Pollack Soloman Duffy, LLP, by Barry S. Pollack (pro hac vice), and Ogletree, Deakins, Nash, Smoak & Stewart, P.C., by Benjamin R. Holland, Lia A. Lesner, and Carl M. Short, III, for Defendants and Counterclaim Plaintiffs Scopia Capital Management LP and Community Based Care, LLC.

Bledsoe, Chief Judge.

I.

ANALYSIS

A. Motion to Stay

3. The Court dismissed each of Plaintiff’s claims by summary judgment on

October 16, 2019. Aym Techs., LLC v. Rodgers, 2019 NCBC LEXIS 64, at *49 (N.C.

Super. Ct. Oct. 16, 2019, ECF No. 175). As a result of the Court’s ruling, the only

claims remaining in this action (“North Carolina Action” or “this Action”) are the

Scopia Parties’ counterclaims against Aym for fraudulent misrepresentation and

unfair or deceptive trade practices under N.C.G.S. § 75-1.1 (“Counterclaims”). On

December 6, 2019, the Scopia Parties moved to stay further action on the

Counterclaims in deference to a related action currently pending between Aym, the

Scopia Parties, and others in New York state court (the “New York Action,” together

with the North Carolina Action, the “Actions”).

4. A North Carolina court may exercise its discretion to stay proceedings in a

pending action to permit trial in a foreign jurisdiction upon a finding “that it would work substantial injustice for the action to be tried in a court of this State[.]” N.C.G.S.

§ 1-75.12(a); see also, e.g., Motor Inn Mgmt., Inc. v. Irvin-Fuller Dev. Co., 46 N.C. App.

707, 711, 266 S.E.2d 368, 370 (exercising discretion), appeal dismissed and disc. rev.

denied, 301 N.C. 93, 273 S.E.2d 299 (1980).

5. In deciding a motion to stay proceedings,

[r]elevant facts, among others, that may be considered are: convenience and access to another forum; nature of case involved; relief sought; applicable law; possibility of jury view; convenience of witnesses; availability of compulsory process to produce witnesses; cost of obtaining attendance of witnesses; relative ease of access to sources of proof; enforceability of judgment; burden of litigating matters not of local concern; desirability of litigating matters of local concern in local courts; choice of forum by plaintiff; [and] all other practical considerations which would make the trial easy, expeditious and inexpensive.

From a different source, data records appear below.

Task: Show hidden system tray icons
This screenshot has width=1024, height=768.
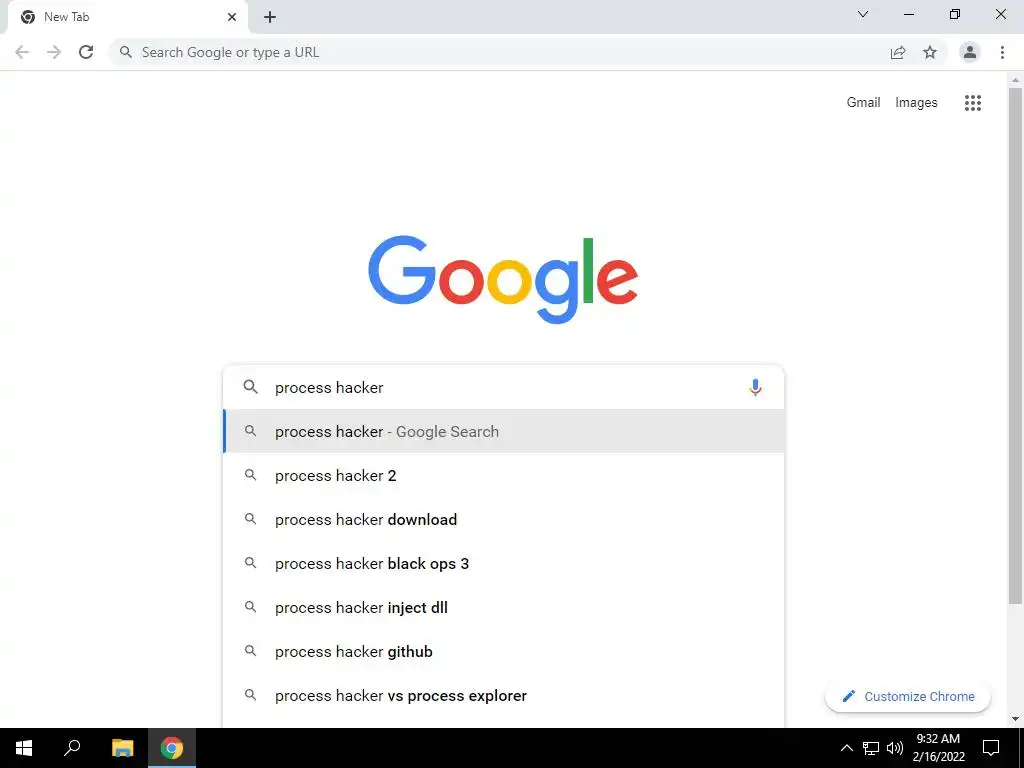Action: (846, 748)
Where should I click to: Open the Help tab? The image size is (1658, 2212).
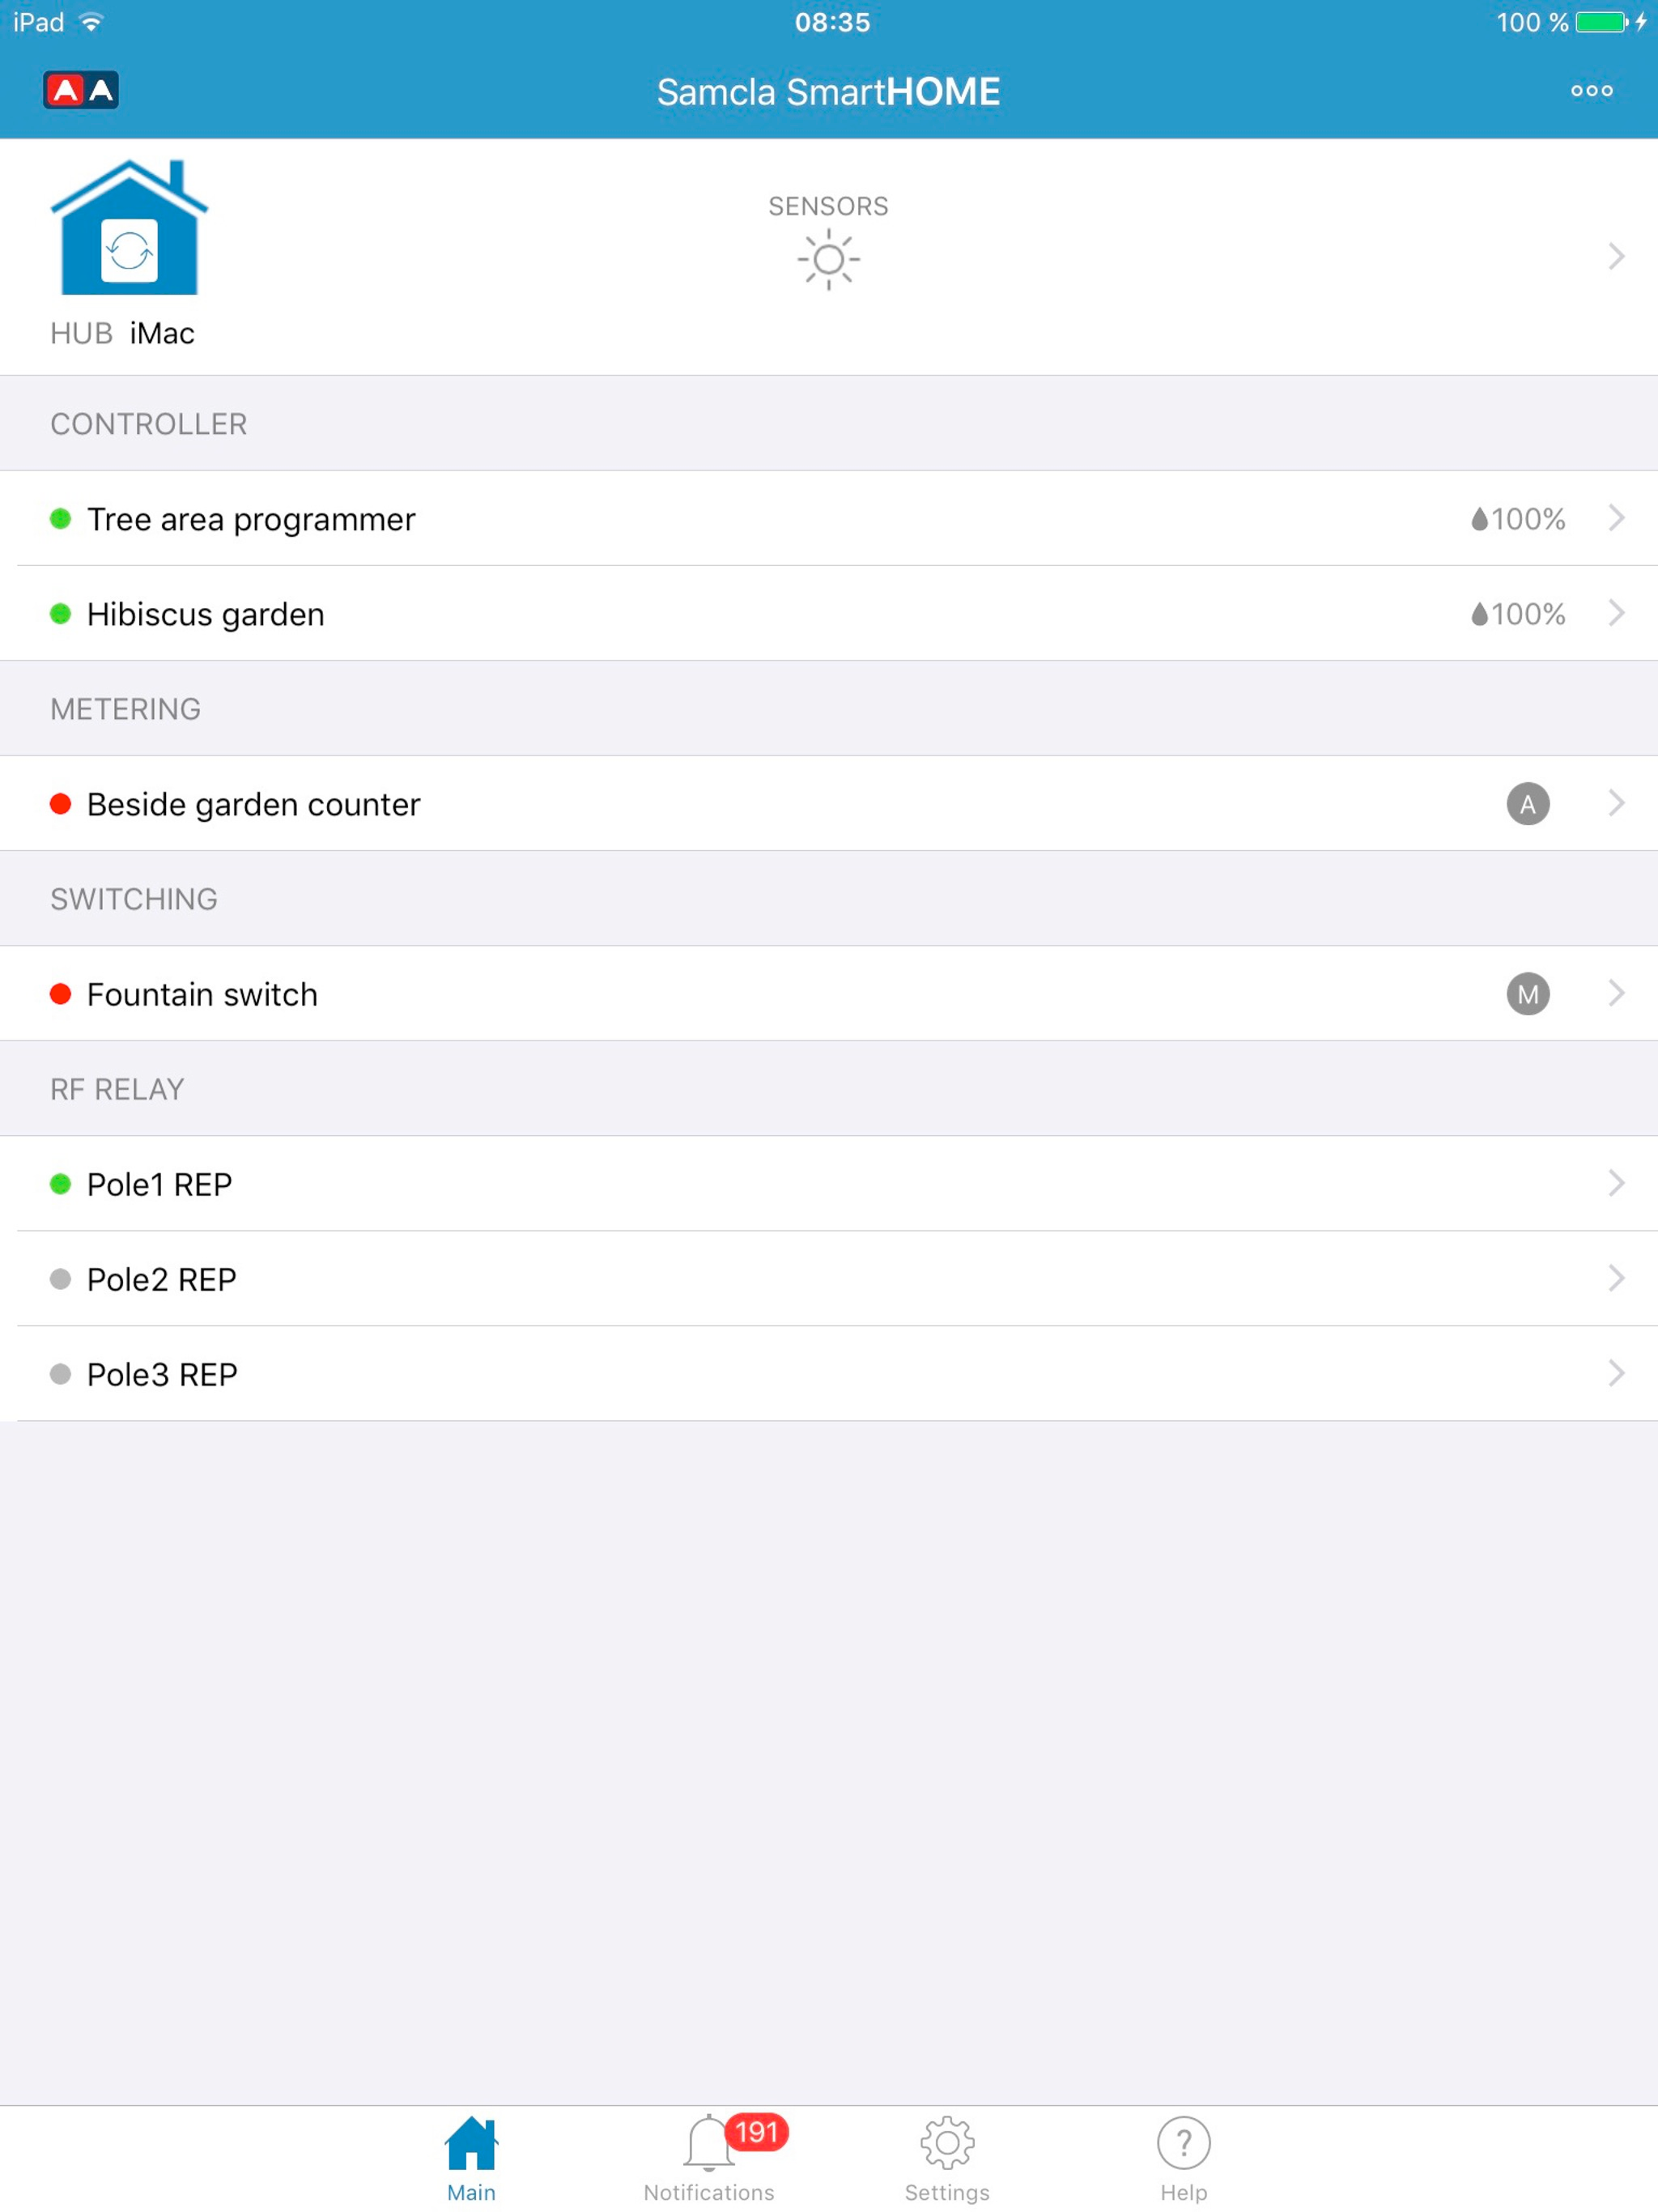[x=1183, y=2160]
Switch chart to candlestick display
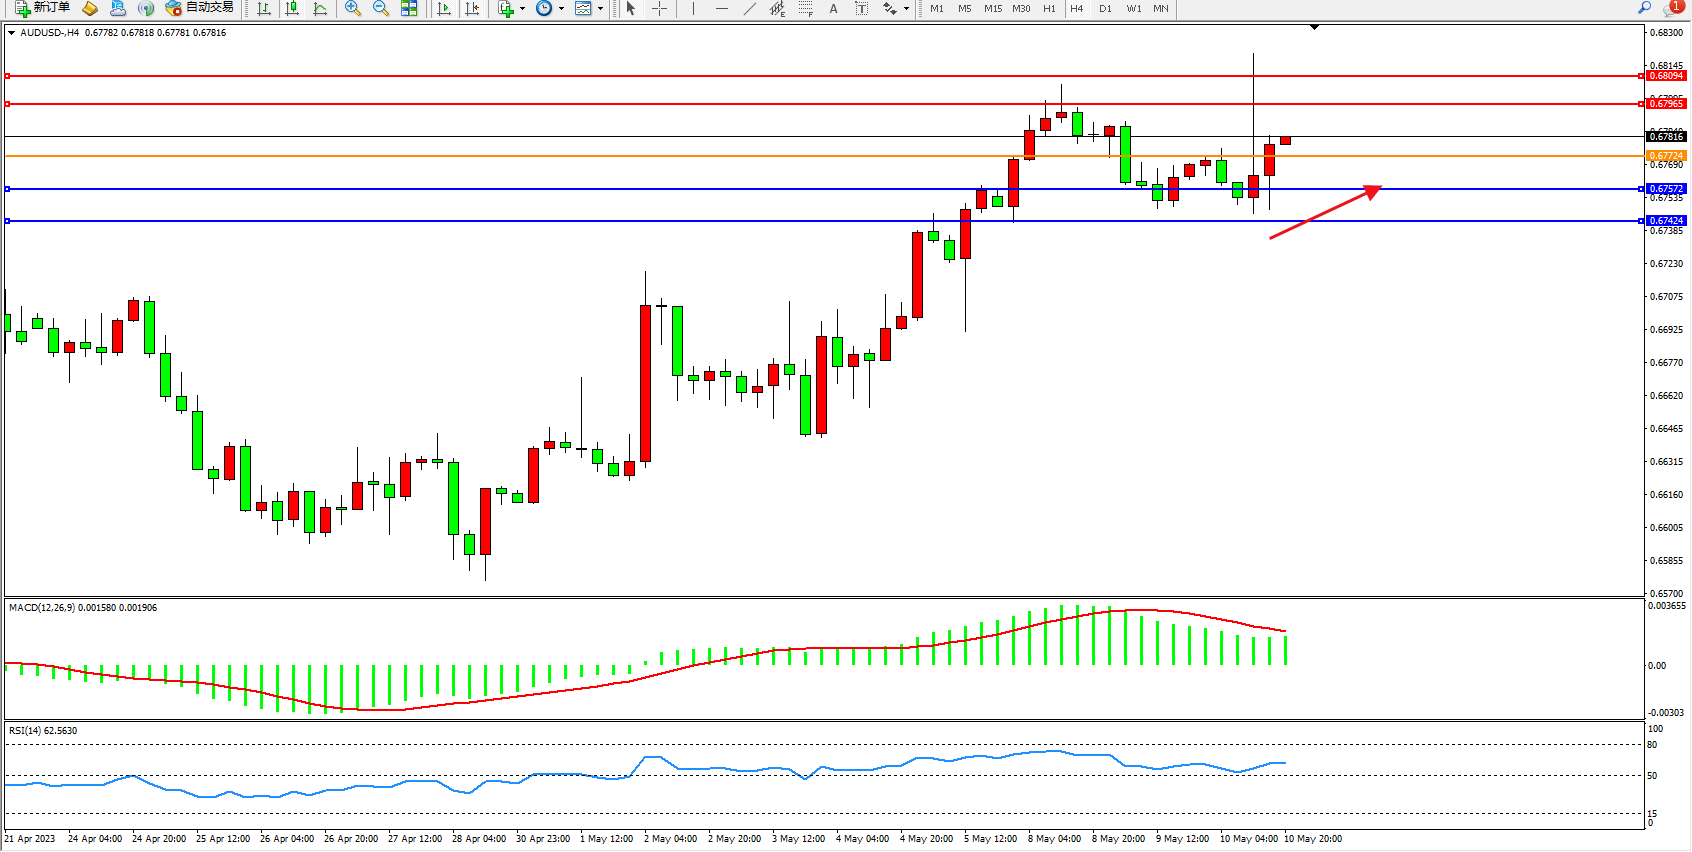Image resolution: width=1692 pixels, height=852 pixels. pyautogui.click(x=292, y=8)
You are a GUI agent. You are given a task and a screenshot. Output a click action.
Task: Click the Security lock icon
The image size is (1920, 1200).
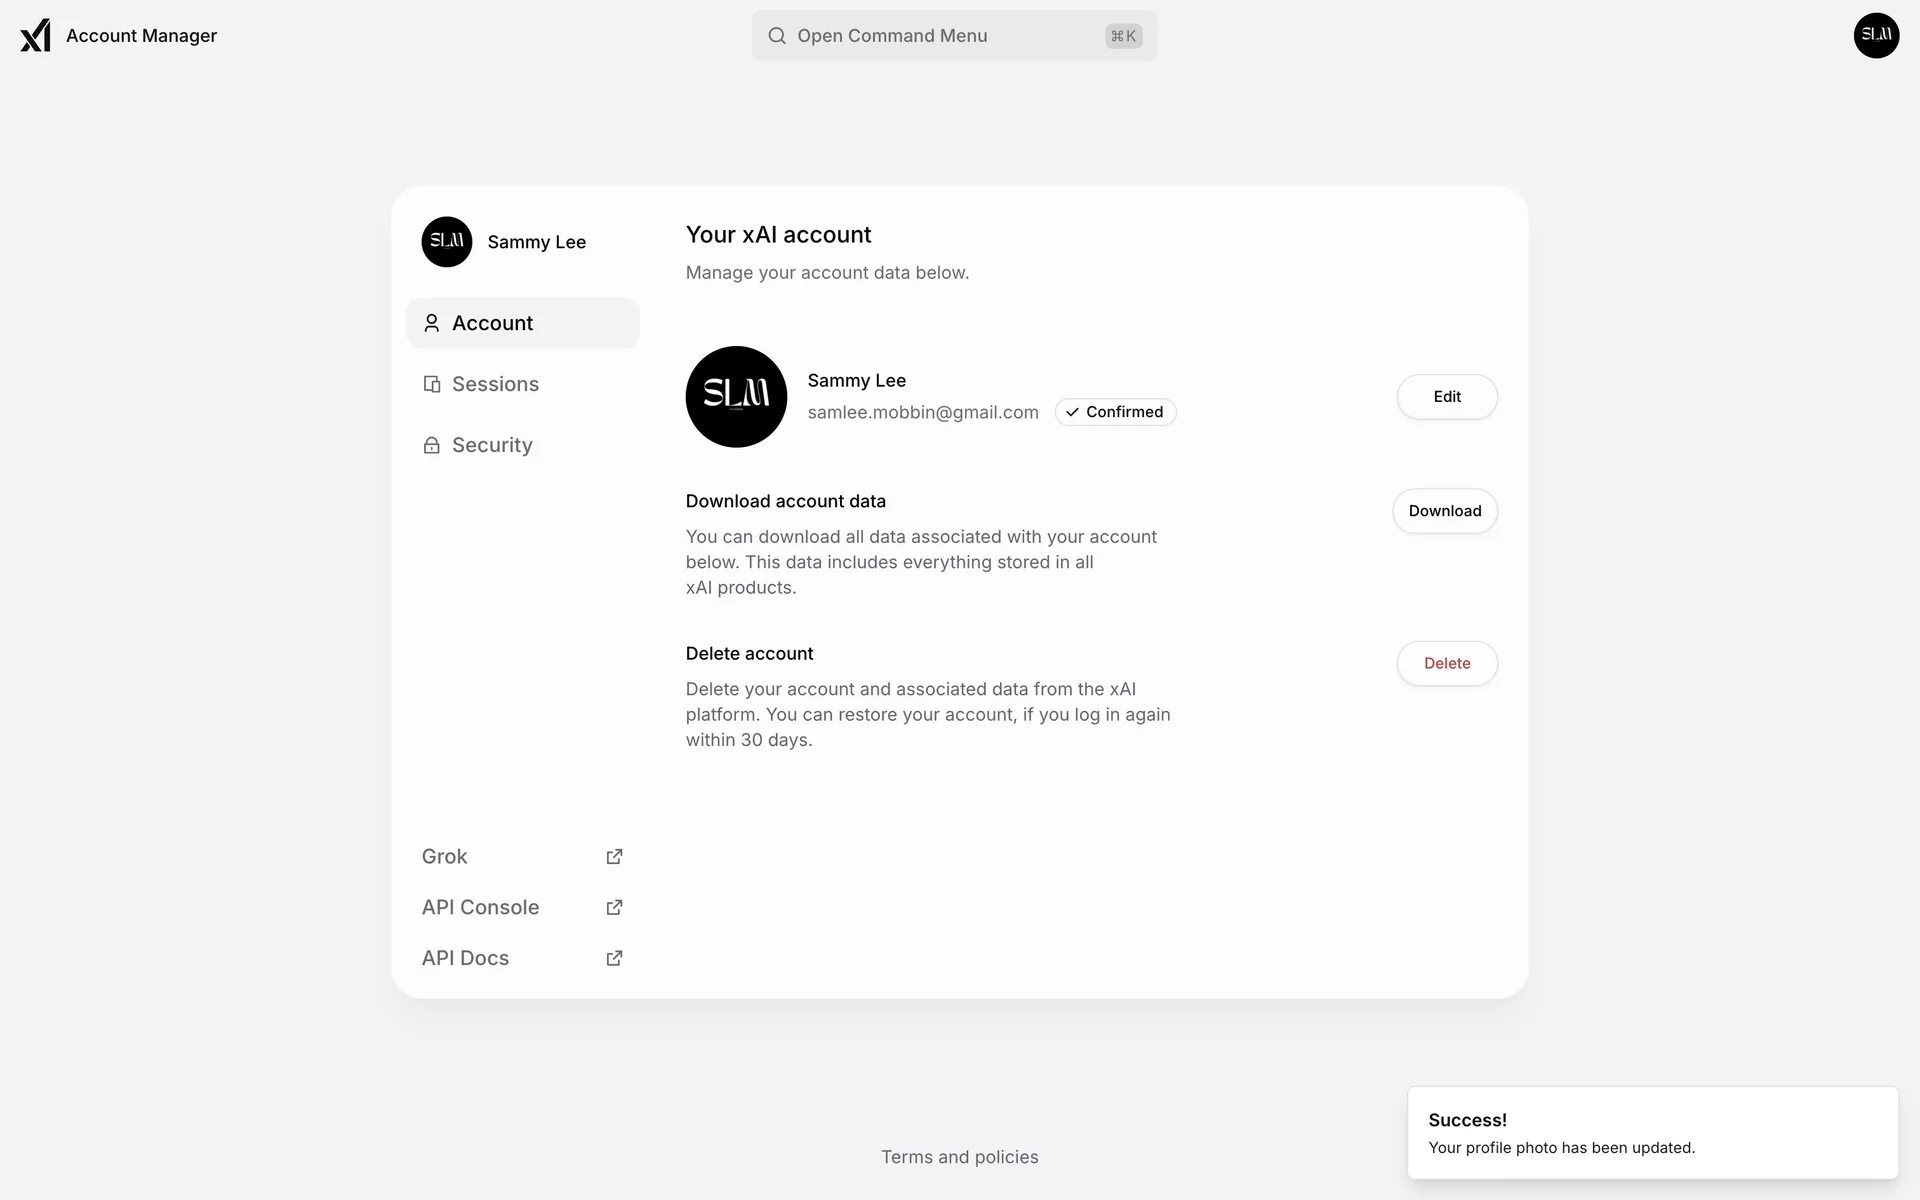pyautogui.click(x=432, y=446)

Motor Inn Mgmt., Inc., 46 N.C. App. at 713, 266 S.E.2d at 371.

6. The Scopia Parties argue that the New York Action, which involves some

but not all of the same parties and transactions at issue in this Action, should take

priority over prosecution of their Counterclaims here. They contend that both Actions

relate to transactions between Aym and its Chief Executive Officer, Lewis Quinn

(“Quinn”), on one side, and the Scopia Parties and their affiliates, on the other, and

concern each side’s competing efforts to acquire North Carolina providers in the

intellectual and developmental disabilities (“IDD”) industry. (Pl.’s Reply Br. Supp.

Mot. Certify J. Appeal Ex. B, at ¶ 1 [hereinafter “NY 2nd Am. Compl.”], ECF No.

192.3); see Aym Techs., LLC, 2019 NCBC LEXIS 64, at *2–3, *7–9 (summarizing Aym

and Quinn’s and the Scopia Parties’ efforts to acquire IDD providers). 7. Significant for resolution of this Motion, it is undisputed that Quinn signed

non-use and non-disclosure agreements with Scopia containing New York forum

selection clauses (the “NDAs”) in conjunction with his efforts to sell Aym to Scopia.

(NY 2nd Am. Compl. ¶ 2.) Those efforts took place in July 2015, after the Scopia

Parties acquired key IDD providers that Aym had also been interested in acquiring.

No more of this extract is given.